__Assignment__: Please restate every line below exactly, without any pictures.

-=-=-=-=-

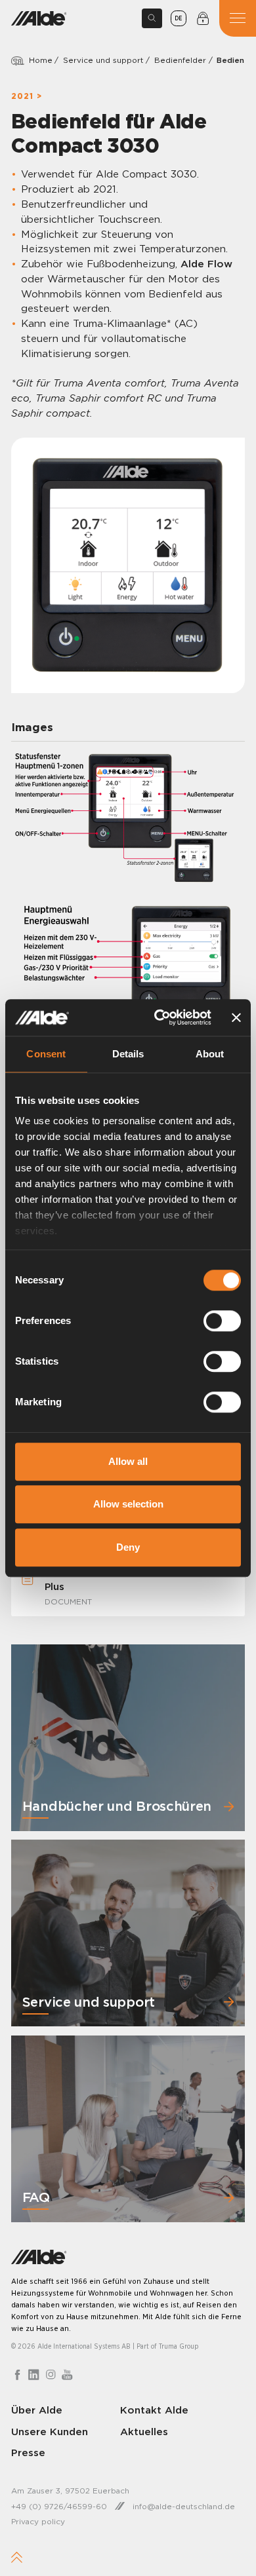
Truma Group (179, 2345)
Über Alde (36, 2409)
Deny (128, 1547)
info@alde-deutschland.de (184, 2505)
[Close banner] (236, 1017)
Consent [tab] (46, 1053)
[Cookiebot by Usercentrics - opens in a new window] (158, 1017)
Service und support (103, 60)
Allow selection (128, 1503)
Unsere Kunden (49, 2431)
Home (41, 60)
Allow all (128, 1461)
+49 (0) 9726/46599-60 (59, 2505)
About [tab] (210, 1053)
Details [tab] (128, 1053)
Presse (28, 2452)
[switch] (222, 1320)
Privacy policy (38, 2521)
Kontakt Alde (154, 2409)
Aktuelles (144, 2431)
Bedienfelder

-=-=-=-=-

__Output of the task__:
Truma Group (179, 2345)
Über Alde (36, 2409)
Deny (128, 1547)
info@alde-deutschland.de (184, 2505)
[Close banner] (236, 1017)
Consent [tab] (46, 1053)
[Cookiebot by Usercentrics - opens in a new window] (158, 1017)
Service und support (103, 60)
Allow selection (128, 1503)
Unsere Kunden (49, 2431)
Home (41, 60)
Allow all (128, 1461)
+49 (0) 9726/46599-60 (59, 2505)
About [tab] (210, 1053)
Details [tab] (128, 1053)
Presse (28, 2452)
[switch] (222, 1320)
Privacy policy (38, 2521)
Kontakt Alde (154, 2409)
Aktuelles (144, 2431)
Bedienfelder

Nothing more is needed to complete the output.